[Lines of data]
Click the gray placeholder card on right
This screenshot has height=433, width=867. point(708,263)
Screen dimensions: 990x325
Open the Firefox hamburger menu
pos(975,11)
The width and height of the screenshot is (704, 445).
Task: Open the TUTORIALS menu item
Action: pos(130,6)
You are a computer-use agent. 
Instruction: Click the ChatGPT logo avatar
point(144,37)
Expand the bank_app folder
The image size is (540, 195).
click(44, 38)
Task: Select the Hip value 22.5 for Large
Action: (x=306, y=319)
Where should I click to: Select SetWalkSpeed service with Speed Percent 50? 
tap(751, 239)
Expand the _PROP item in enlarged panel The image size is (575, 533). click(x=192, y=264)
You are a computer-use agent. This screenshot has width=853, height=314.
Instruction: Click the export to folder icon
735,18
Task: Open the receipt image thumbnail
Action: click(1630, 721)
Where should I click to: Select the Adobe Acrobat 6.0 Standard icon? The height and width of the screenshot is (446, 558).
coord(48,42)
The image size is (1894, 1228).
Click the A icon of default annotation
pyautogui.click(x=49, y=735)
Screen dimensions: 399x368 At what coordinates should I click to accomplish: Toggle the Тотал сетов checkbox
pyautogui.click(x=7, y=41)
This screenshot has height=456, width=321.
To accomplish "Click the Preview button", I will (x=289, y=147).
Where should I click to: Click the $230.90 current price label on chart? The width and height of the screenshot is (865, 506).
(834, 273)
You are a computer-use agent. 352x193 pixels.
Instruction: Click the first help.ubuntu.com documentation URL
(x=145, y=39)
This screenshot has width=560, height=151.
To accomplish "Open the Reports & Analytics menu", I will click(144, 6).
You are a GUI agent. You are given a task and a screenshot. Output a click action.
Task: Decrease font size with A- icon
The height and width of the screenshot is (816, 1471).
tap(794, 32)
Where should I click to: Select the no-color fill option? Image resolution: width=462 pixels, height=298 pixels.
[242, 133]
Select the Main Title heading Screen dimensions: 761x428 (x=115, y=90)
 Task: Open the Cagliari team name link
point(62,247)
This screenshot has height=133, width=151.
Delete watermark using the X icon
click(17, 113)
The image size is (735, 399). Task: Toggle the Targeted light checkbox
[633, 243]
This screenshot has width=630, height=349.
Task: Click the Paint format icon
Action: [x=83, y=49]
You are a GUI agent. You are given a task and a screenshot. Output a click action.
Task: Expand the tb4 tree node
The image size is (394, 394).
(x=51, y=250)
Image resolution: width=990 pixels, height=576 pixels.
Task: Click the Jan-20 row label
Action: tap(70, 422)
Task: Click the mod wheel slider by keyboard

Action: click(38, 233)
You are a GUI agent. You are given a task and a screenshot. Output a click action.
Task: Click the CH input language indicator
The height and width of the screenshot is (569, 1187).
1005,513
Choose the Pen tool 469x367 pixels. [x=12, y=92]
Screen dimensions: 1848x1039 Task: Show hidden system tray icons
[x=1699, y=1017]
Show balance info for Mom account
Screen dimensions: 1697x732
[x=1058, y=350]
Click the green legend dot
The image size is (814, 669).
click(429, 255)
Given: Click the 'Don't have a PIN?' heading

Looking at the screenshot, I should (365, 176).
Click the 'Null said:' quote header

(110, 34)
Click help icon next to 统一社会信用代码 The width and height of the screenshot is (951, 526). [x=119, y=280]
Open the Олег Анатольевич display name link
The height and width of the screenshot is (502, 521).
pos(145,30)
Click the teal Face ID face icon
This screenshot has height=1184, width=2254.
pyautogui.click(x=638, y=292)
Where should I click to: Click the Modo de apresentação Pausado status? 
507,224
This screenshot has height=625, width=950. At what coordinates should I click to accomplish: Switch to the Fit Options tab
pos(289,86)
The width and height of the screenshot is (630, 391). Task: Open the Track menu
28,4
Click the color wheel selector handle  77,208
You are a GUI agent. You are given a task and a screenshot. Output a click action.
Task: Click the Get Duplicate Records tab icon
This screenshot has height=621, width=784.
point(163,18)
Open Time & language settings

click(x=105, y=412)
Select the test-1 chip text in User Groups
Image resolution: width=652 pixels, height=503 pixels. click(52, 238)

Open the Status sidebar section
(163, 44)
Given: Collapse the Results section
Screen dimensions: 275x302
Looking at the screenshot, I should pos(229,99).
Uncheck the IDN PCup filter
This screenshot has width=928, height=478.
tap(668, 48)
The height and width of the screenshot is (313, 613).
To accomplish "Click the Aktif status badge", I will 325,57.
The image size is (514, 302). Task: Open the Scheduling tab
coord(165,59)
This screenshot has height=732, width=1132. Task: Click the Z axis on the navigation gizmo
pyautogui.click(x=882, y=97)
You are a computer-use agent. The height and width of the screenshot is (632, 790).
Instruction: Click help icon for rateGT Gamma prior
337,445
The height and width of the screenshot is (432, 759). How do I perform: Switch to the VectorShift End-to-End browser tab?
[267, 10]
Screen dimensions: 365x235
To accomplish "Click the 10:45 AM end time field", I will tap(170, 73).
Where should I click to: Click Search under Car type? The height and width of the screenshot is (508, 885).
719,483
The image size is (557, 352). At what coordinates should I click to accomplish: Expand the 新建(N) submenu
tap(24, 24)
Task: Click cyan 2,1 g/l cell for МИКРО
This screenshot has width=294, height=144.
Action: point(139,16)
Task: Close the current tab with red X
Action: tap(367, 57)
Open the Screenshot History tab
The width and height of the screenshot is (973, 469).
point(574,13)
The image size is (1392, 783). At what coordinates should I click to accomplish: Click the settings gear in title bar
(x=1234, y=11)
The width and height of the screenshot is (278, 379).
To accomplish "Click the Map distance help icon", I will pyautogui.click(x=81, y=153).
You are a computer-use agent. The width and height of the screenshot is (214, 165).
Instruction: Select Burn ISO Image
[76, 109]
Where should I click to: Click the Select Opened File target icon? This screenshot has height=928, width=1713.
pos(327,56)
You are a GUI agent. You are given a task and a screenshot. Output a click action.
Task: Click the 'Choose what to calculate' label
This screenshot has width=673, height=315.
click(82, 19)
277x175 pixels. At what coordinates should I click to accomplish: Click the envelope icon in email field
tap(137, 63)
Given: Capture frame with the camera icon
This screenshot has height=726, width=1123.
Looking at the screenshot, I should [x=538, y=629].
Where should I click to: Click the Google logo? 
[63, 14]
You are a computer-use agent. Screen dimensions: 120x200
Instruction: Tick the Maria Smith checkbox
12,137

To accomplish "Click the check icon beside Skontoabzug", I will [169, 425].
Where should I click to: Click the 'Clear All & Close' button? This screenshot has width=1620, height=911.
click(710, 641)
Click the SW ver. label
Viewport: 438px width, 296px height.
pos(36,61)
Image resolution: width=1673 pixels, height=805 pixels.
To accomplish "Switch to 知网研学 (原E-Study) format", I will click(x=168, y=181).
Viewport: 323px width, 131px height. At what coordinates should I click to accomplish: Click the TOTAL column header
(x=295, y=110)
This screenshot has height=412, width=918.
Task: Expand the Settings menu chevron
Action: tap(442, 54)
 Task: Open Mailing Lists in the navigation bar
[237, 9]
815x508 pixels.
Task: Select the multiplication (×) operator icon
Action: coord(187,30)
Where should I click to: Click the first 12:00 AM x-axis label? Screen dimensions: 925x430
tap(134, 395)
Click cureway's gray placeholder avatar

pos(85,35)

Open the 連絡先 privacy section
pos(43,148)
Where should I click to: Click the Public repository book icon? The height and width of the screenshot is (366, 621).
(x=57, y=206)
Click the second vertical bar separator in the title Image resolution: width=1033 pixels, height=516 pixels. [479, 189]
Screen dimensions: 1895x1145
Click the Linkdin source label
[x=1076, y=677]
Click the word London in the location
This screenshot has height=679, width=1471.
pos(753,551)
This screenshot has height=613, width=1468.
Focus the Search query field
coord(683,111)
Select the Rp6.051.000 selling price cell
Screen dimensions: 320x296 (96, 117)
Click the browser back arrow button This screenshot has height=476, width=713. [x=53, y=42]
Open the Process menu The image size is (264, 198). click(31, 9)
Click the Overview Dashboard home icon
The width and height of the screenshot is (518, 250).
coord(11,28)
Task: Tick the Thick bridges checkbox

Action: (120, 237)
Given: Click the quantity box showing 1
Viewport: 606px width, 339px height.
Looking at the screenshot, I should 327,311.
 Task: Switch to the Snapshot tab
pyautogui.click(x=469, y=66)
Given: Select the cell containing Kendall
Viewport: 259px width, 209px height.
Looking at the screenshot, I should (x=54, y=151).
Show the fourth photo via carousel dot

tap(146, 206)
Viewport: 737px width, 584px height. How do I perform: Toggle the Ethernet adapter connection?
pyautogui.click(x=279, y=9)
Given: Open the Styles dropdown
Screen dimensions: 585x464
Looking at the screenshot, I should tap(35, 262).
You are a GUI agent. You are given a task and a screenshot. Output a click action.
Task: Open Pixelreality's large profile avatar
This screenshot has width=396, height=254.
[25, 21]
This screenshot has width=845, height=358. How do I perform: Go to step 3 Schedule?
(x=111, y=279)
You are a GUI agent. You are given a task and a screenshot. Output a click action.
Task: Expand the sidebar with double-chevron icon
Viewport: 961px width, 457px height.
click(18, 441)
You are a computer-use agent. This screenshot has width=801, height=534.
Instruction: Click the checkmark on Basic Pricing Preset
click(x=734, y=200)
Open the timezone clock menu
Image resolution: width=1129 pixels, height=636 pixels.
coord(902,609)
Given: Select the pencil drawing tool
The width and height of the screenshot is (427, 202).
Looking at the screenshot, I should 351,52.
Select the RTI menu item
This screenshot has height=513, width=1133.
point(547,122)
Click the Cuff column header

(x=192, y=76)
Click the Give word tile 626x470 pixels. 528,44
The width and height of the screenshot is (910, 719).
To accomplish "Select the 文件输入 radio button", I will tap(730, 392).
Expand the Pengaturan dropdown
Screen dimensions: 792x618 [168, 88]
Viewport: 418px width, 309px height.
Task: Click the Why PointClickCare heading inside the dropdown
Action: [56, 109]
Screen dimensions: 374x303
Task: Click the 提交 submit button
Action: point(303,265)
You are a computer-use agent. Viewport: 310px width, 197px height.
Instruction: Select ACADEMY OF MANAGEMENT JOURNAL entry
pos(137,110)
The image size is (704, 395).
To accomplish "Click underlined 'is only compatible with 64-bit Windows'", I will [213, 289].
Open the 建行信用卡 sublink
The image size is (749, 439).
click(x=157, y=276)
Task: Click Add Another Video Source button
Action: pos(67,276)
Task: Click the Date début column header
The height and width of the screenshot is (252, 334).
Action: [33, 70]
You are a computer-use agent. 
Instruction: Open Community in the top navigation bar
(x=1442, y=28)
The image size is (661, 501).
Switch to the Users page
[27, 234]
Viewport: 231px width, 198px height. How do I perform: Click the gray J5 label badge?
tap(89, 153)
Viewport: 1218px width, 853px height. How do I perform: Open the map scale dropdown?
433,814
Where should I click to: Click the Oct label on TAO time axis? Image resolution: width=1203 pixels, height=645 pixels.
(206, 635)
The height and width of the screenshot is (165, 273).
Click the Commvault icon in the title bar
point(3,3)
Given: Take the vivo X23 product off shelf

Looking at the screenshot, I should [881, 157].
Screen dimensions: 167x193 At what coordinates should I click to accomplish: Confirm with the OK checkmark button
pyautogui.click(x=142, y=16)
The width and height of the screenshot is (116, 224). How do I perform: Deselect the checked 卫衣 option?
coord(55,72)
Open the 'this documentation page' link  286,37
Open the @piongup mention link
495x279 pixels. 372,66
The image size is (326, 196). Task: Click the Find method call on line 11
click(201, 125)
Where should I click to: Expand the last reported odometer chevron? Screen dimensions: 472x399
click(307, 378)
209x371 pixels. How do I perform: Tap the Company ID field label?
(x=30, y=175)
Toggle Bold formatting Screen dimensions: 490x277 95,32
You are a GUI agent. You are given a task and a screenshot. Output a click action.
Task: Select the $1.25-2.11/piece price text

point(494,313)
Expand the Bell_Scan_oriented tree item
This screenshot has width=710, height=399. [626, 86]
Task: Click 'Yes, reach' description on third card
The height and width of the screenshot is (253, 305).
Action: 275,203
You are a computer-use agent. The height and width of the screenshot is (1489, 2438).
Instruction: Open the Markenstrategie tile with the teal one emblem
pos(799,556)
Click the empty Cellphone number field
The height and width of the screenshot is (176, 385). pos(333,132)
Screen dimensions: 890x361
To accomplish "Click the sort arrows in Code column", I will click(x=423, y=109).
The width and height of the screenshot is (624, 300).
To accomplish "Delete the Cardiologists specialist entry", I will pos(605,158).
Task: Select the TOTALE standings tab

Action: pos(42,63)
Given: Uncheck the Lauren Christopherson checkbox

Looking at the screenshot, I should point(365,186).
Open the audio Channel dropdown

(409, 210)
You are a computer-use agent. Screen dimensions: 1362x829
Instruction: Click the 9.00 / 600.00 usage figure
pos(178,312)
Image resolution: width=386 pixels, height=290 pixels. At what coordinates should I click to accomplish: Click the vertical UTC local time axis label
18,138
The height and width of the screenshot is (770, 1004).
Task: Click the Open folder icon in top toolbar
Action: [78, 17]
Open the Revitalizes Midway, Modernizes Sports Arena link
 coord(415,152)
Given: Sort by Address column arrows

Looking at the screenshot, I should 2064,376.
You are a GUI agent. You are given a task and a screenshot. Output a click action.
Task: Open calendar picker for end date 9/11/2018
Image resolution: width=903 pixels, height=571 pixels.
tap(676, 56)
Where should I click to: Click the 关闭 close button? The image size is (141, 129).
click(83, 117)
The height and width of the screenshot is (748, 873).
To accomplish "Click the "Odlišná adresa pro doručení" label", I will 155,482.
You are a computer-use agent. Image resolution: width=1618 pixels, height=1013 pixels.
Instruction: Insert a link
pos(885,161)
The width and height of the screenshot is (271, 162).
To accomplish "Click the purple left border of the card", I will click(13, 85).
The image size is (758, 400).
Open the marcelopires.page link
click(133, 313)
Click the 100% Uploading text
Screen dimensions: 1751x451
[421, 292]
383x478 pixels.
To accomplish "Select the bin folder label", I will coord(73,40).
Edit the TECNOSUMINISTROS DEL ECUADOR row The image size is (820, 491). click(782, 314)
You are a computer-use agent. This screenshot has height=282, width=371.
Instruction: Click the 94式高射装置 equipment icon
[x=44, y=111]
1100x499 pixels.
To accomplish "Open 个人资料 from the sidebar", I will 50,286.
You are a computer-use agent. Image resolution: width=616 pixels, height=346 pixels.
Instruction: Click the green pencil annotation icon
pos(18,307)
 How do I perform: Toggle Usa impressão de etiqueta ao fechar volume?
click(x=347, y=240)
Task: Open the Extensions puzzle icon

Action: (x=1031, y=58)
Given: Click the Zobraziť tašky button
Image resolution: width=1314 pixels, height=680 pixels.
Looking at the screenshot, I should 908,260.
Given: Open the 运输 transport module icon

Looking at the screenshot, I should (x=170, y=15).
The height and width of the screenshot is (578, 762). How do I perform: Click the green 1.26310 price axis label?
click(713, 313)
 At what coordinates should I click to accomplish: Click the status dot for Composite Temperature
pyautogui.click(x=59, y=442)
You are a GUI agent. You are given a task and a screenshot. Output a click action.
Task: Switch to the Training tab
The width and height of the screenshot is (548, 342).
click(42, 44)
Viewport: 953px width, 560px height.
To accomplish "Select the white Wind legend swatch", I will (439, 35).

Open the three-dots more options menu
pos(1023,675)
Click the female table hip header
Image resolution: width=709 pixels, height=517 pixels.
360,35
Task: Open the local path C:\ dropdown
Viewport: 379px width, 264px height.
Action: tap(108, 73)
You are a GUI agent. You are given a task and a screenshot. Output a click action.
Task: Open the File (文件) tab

# Problem requirements
Change "Viewport" to "Display" in the lines running from the one that contains "Given: Open the 运输 transport module icon" through the end of the items, both ends included. Return only those lines, with nothing else altered.

# Exercise solution
Given: Open the 运输 transport module icon

Looking at the screenshot, I should (x=170, y=15).
The height and width of the screenshot is (578, 762). How do I perform: Click the green 1.26310 price axis label?
click(713, 313)
 At what coordinates should I click to accomplish: Click the status dot for Composite Temperature
pyautogui.click(x=59, y=442)
You are a GUI agent. You are given a task and a screenshot. Output a click action.
Task: Switch to the Training tab
The width and height of the screenshot is (548, 342).
click(42, 44)
Display: 953px width, 560px height.
To accomplish "Select the white Wind legend swatch", I will (439, 35).

Open the three-dots more options menu
pos(1023,675)
Click the female table hip header
Image resolution: width=709 pixels, height=517 pixels.
360,35
Task: Open the local path C:\ dropdown
Display: 379px width, 264px height.
Action: tap(108, 73)
You are a GUI agent. You are given a task and a screenshot. Output a click action.
Task: Open the File (文件) tab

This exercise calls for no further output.